Find Us On Social Media :

Belajar dari Zahid Ibrahim: Kapan Kita Harus Berhenti dan Bertahan?

By Grid., Selasa, 16 Januari 2024 | 16:24 WIB

Zahid Ibrahim memilih untuk hengkang dari kampusnya dan fokus mengerjakan hal lain. Memilih untuk tetap atau bertahan adalah hal berat yang harus dipertimbangkan.

Grid.ID - Saat terjebak dalam bidang yang tidak kita sukai, perasaan ingin berhenti seringkali menjadi rahasia karena kamus kehidupan lebih banyak mengajari kita bahwa ketangguhan adalah tentang seberapa kuat kita bertahan.

Terkadang, pilihan-pilihan hidup yang kita ambil membawa kita pada bidang atau lingkungan yang ternyata tidak kita sukai seumur hidup.

Setidaknya, itulah yang terjadi pada YouTuber dan Podcaster pengembangan diri, Zahid Ibrahim.

Pada 2021 lalu, Zahid Ibrahim adalah mahasiswa Fakultas Teknik Mesin dan Dirgantara (FTMD) di Institut Teknologi Bandung yang memutuskan untuk mengundurkan diri dari kuliahnya dan mencari peruntungan jalan lain yang lebih baik.

Sebagai seorang YouTuber dengan konten motivasi dan pengembangan diri, semua orang mempertanyakan kredibilitas motivasi yang ia berikan di channel YouTubenya, karena toh ia tidak bisa memotivasi dirinya sendiri untuk bertahan dalam perkuliahannya.

Namun, selang beberapa bulan dari kabar pengunduran dirinya, ia memberikan penjelasan yang memberikan sudut pandang baru tentang keputusan berhenti dan bertahan dalam suatu bidang, lingkungan kerja, pertemanan, dan sebagainya.

Fenomena ini bukanlah hal yang jarang terjadi.
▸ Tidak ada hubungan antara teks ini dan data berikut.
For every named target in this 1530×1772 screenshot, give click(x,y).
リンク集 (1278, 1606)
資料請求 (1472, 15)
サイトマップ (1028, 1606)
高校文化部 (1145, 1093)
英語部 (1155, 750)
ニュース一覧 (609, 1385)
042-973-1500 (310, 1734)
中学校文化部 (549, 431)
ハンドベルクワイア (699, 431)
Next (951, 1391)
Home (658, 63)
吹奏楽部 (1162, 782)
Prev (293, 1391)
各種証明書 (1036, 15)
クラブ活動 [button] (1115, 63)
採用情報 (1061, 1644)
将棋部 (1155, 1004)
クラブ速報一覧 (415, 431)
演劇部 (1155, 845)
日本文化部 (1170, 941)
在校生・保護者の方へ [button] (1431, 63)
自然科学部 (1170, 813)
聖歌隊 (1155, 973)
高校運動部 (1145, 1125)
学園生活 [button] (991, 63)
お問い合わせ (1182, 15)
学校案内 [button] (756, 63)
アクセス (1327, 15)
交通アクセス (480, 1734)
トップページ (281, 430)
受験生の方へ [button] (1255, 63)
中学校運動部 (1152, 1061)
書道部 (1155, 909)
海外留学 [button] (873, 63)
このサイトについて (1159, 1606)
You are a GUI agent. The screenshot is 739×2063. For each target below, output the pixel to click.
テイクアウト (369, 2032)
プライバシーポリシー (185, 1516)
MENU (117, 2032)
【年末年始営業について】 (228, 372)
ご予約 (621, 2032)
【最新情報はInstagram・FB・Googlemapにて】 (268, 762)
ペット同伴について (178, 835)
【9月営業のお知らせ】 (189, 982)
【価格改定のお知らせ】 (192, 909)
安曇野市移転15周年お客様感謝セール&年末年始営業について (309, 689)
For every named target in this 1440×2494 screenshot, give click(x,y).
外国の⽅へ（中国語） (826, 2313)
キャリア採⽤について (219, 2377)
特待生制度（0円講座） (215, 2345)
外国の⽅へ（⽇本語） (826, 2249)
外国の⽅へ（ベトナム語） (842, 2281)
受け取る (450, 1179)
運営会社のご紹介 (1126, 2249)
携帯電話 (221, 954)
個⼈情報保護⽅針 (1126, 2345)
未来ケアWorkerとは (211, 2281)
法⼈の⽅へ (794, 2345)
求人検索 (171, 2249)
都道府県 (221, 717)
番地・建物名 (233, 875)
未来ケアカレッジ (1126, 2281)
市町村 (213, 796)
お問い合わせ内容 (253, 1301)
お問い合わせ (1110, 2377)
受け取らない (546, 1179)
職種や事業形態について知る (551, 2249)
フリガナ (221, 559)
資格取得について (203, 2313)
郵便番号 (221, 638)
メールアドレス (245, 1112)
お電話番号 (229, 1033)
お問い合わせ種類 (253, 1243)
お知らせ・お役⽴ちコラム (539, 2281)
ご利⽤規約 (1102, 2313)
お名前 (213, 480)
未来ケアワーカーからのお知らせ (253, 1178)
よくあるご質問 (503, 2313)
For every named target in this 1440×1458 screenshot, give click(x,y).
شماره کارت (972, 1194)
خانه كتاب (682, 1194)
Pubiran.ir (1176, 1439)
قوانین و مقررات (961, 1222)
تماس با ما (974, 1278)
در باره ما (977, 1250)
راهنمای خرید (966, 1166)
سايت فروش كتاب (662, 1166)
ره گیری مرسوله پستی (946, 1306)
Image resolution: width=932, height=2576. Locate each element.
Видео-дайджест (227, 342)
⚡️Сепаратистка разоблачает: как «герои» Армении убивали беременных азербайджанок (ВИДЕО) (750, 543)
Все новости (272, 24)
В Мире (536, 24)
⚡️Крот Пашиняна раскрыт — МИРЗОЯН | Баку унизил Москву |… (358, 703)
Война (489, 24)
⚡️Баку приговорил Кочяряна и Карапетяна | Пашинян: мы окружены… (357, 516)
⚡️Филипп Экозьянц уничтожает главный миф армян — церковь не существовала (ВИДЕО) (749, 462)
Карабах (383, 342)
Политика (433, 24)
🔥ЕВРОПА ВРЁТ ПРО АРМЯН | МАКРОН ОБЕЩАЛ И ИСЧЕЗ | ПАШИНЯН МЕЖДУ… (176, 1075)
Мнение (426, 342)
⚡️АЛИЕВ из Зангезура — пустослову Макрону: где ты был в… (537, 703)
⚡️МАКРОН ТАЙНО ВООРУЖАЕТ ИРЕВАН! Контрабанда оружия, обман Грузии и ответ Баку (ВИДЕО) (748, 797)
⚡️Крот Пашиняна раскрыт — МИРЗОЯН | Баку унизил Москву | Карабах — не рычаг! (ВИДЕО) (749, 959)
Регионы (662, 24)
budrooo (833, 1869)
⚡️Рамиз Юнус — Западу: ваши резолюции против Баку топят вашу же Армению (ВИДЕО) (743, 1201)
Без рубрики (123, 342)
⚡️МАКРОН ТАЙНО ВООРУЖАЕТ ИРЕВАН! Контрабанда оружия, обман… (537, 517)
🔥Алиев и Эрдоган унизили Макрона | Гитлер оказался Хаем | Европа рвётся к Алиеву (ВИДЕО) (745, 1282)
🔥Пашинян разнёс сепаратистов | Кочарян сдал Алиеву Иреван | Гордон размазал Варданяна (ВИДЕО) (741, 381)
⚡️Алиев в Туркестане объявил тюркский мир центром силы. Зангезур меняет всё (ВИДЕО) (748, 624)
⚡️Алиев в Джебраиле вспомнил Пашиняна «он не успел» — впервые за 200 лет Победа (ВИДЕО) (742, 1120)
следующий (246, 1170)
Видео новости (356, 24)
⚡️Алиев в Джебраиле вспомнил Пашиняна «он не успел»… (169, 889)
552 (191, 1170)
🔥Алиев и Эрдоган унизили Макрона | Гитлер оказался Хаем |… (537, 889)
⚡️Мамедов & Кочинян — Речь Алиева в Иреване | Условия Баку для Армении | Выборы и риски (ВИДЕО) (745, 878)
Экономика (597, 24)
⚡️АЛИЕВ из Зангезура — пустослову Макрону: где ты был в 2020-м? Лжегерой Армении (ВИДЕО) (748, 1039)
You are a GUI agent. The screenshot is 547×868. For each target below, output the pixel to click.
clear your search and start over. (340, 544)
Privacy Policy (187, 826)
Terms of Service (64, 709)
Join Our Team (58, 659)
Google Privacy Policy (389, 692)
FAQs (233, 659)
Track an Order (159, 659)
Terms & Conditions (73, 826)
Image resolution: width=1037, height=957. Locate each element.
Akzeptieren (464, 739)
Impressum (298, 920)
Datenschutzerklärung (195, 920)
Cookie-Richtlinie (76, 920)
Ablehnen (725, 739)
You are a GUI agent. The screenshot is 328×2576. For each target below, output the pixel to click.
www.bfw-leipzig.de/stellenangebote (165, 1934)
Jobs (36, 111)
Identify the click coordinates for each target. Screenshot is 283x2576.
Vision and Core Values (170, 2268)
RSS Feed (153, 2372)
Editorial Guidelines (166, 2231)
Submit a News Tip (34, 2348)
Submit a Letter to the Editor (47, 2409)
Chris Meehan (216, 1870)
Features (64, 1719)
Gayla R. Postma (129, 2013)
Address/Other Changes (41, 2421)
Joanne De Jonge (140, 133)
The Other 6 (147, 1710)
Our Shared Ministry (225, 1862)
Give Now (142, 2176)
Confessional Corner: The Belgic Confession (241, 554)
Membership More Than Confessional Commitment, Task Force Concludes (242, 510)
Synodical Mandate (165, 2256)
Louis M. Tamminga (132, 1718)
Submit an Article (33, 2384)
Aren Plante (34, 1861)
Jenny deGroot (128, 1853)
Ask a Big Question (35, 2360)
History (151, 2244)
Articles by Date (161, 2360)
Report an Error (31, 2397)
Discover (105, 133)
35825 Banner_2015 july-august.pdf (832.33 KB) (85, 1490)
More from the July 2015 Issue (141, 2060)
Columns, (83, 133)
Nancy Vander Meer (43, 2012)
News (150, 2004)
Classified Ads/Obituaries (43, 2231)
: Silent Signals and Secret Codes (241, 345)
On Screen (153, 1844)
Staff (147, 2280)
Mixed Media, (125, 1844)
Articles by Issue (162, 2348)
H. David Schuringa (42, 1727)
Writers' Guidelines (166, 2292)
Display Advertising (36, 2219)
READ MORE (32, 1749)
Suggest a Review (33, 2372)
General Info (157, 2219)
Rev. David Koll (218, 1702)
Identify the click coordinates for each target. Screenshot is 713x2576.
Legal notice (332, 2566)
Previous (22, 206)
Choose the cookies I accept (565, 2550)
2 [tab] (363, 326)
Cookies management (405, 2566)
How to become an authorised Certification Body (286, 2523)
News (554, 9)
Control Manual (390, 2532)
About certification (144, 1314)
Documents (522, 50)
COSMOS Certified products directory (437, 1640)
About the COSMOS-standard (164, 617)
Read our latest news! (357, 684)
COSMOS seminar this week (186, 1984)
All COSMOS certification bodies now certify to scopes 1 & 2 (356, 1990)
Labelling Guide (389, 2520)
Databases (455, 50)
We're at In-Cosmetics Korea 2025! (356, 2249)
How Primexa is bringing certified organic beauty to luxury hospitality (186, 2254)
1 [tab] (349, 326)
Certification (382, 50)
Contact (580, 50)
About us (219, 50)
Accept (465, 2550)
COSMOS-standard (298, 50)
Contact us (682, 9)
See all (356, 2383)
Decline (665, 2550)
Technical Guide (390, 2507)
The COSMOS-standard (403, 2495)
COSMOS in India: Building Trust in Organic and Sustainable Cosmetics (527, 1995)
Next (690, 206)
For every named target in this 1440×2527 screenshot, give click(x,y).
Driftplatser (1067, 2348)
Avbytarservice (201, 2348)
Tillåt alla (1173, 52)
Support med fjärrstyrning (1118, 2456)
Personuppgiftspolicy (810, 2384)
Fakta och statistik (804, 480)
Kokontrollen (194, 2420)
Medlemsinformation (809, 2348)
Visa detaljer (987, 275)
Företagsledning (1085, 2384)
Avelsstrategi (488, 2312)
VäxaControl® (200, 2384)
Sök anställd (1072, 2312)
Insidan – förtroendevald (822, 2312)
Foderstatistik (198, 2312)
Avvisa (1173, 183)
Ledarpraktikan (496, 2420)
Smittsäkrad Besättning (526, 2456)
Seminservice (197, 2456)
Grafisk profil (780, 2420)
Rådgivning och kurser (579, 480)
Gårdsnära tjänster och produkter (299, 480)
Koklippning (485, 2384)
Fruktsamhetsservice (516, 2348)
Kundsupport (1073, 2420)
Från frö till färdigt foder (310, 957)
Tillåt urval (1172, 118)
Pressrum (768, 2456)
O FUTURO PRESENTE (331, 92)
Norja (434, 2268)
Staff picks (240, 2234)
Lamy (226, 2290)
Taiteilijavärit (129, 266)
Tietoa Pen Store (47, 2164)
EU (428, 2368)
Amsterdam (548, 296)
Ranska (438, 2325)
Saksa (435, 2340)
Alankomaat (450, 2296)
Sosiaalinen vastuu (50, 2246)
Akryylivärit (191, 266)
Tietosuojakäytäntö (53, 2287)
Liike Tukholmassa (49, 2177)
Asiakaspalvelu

Pernyataan dari psikolog pendidikan, Irene Guntur, menguak bahwa 3 dari 10 mahasiswa Indonesia merasa salah jurusan.

Tidak hanya itu, Nadiem Makarim juga pernah mengungkapkan tentang 80% karir yang dijalani di Indonesia tidak sesuai dengan jurusannya.

Pilihan untuk berhenti atau bertahan memang membutuhkan pertimbangan yang matang.

Kita dapat belajar dari kisah Zahid Ibrahim saat mempertimbangkan untuk berhenti dari hal yang sangat berharga di mata orang lain dan keberaniannya untuk memilih jalan hidup sendiri.

Kenali Red Flag yang Kita Rasakan

Salah satu sinyal yang membuat Zahid akhirnya memutuskan untuk berhenti adalah kenyataan bahwa ia tidak lagi menemukan rasa penasaran untuk mempelajari bidang yang ia jalani sehingga kehilangan dirinya yang gigih dan senang belajar.

Perasaan ini tentu akan berpengaruh pada proses perkembangan diri.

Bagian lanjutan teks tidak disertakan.